Кивнув, Родион опрокинул рюмку и зажал рот рукавом. Марго поспешно отодвинула бутылку и тронула брата за плечо.

— Достаточно! Я сейчас прикажу Фриде приготовить тебе постель, ты выспишься, отдохнешь и забудешь все ужасы, а утром…

— Я не собираюсь забывать! — вскинулся Родион. Кресло под ним скрипнуло, стукнуло ножками о паркет. — Да, поначалу хотел! Именно поэтому я упросил доктора Уэнрайта дать мне возможность навестить тебя в особняке. Но вместо того, чтобы пойти домой, отправился в кабак. — Он утер слезящиеся глаза и криво усмехнулся. — Разве не так поступают мужчины, когда совершенно потеряны? Разве не так поступал и Спаситель, когда я впервые встретил его в салоне на Шмерценгассе? Да! Я взял экипаж и отправился на окраину Авьена. Туда, где разгорается эпидемия. И мне было совершенно все равно: заболею я тоже или, может, напьюсь до бесчувствия. Я попросил остановить возле заведения с такой потертой вывеской, что названия не разглядеть. Внутри пахло чесноком и горелым жиром. За столами, залитыми пивом и закапанными воском, сидели завсегдатаи, но их лица тонули в плотном табачном дыме. Я подсел к одной из компаний и заказал приличную кружку пива, которую мне тут же принесла рябая толстушка с припудренной язвой на носу…

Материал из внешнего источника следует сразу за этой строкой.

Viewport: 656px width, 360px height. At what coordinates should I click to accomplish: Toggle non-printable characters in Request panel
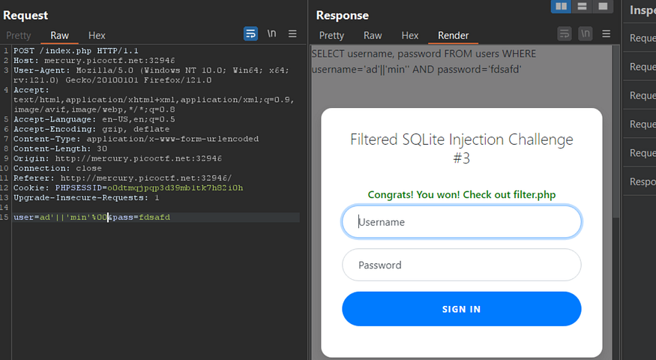coord(271,34)
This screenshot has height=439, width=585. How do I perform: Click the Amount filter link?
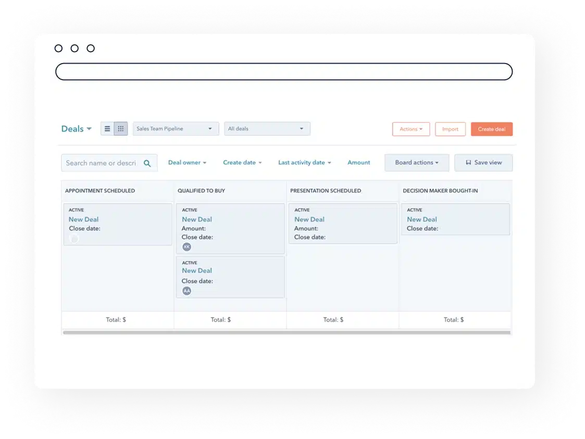pos(359,162)
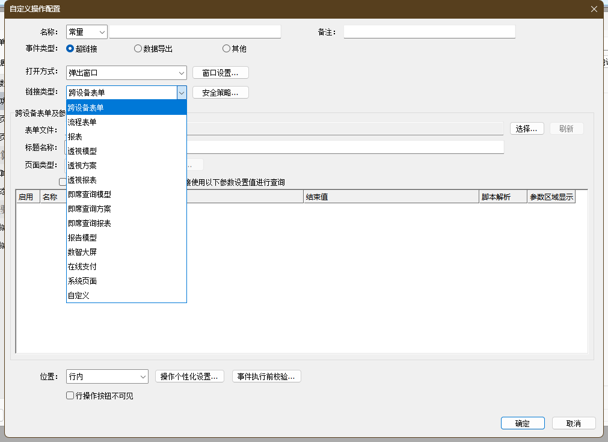Click the 窗口设置... button
608x442 pixels.
click(220, 73)
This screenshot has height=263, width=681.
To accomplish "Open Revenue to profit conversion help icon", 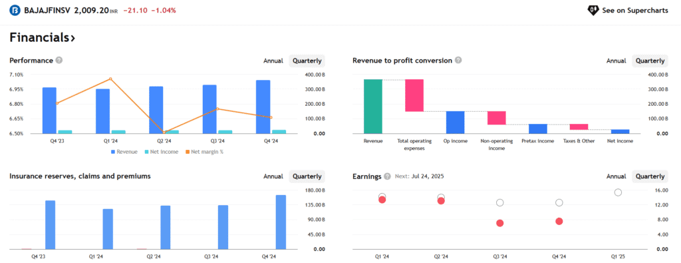I will (x=458, y=61).
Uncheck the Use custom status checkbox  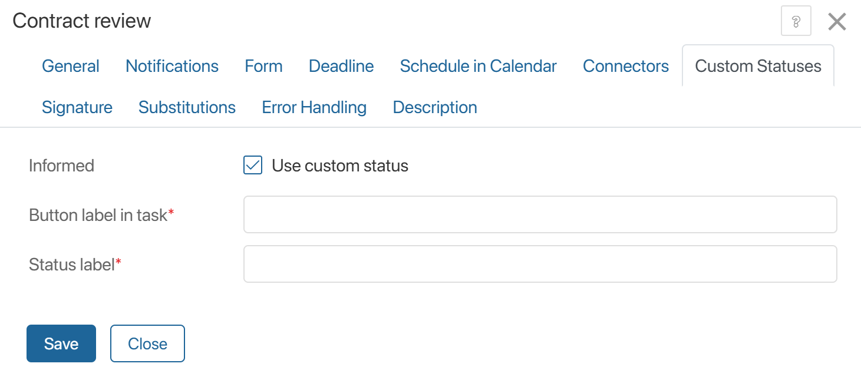tap(253, 166)

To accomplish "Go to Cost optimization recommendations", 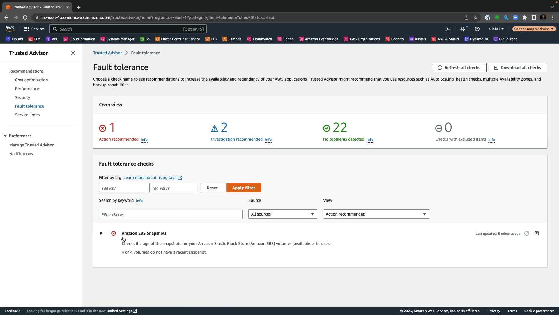I will [31, 80].
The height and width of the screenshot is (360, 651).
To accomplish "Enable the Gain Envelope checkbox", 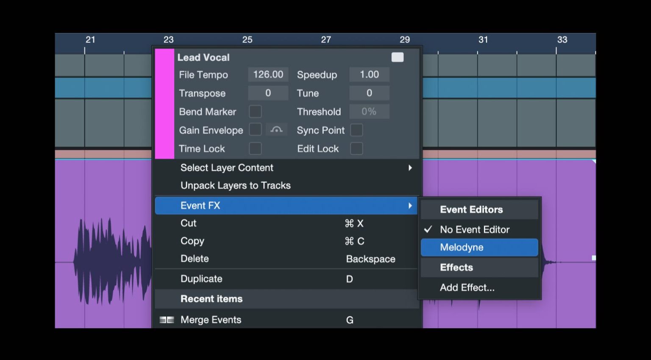I will [x=255, y=129].
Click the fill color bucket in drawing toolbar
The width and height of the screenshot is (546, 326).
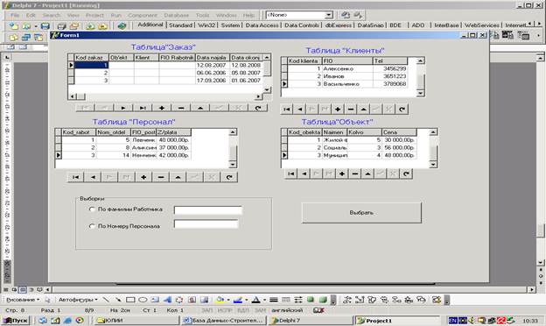[x=221, y=300]
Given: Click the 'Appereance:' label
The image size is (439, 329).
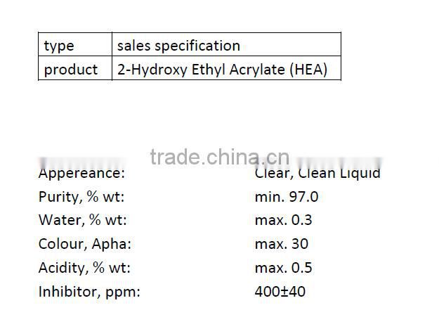Looking at the screenshot, I should [x=81, y=173].
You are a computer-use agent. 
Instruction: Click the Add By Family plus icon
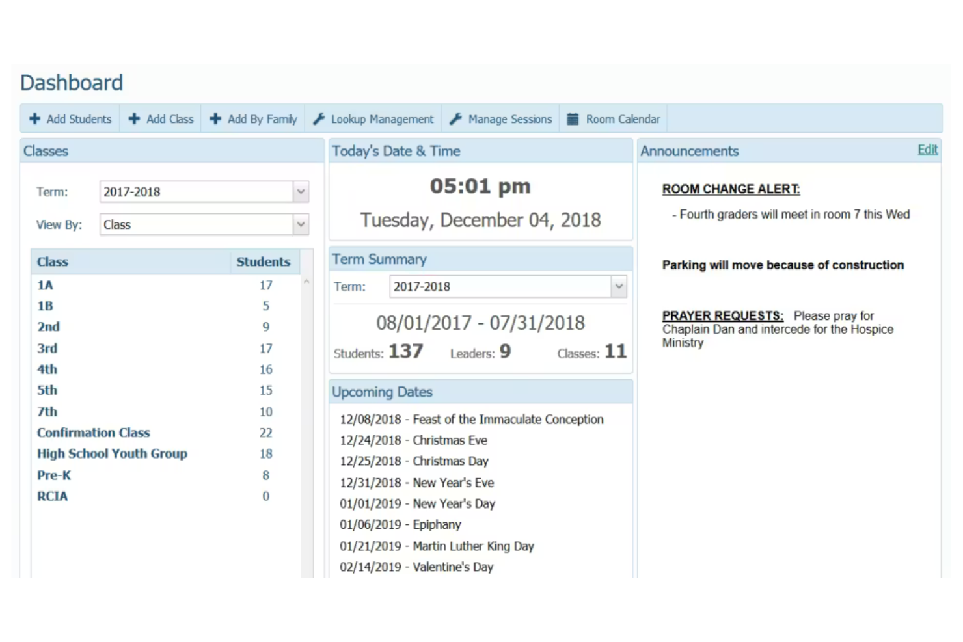click(215, 119)
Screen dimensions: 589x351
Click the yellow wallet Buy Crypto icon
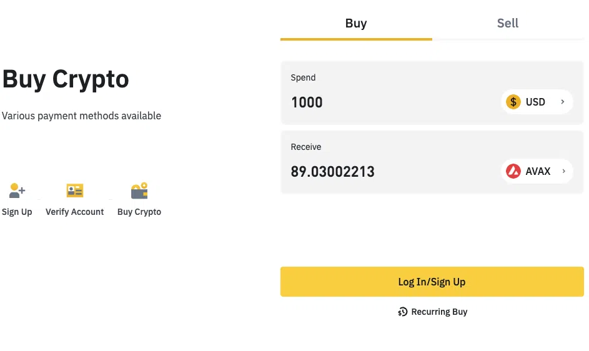[139, 190]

— Ужасно! — не выдержала Марго, дрожа от отвращения и жалости. — Надеюсь, ты не провел с нею ночь?

— И не собирался, — ответил Родион. — За время работы в госпитале я изучил не только признаки чахотки, но и сифилиса. Другие же господа оказались не столь разборчивы, и с удовольствием щипали толстушку за бока. Сперва я думал, что за столом собрался нищий сброд из бедняцких кварталов, но по разговорам вскоре понял: они такие же студенты, как я сам. В их речах, пусть неразборчивых после пива, проскальзывали ученые слова, а один из компании — щуплый и чернявый парень, которого все называли Художником, — визгливо жаловался на то, что провалил вступительные экзамены, и вместо него приняли какого-то безродного бродягу, который даже не коренной авьенец вовсе. Я спросил, куда он поступал? И парень ответил, что в Авьенскую академию художеств. Он даже показал несколько акварельных набросков, которые, скажу тебе, Рита, оказались весьма недурны, — взяв паузу, Родион зашарил взглядом по столу, остановился на бутылке, но Марго загородила ее рукавом, и Родион, вздохнув, продолжил: — Вообще, эта компания весьма резко отзывалась о чужестранцах, и я порадовался, что достаточно долго живу в Авьене, чтобы перенять местный акцент. Бог знает, что было бы, узнай во мне славийца! Они уже были подогреты выпивкой и почем свет ругали и приемную комиссию, и ученых мужей, и все правительство во главе с его величеством кайзером в целом. Я, было, испугался — не нагрянет ли полиция? Ты помнишь, Рита, я все еще нахожусь на поруках. Но потом понял, что в этом кабаке такие разговоры — привычное дело, а эти ребята, в конце концов, оказались не так уж плохи, и говорили трезвые мысли.

— Надеюсь, не такие трезвые, как те, что привели тебя в полицейский участок? — осведомилась Марго, и снова покосилась на портрет. Показалось — на окне колыхнулась портьера. Не стоял ли снаружи агент тайной полиции? Вздохнула, забрала за ухо прилипшую к щеке прядь. Она слишком издергана и подозрительна в последнее время, и заразилась манией преследования от Генриха, не иначе.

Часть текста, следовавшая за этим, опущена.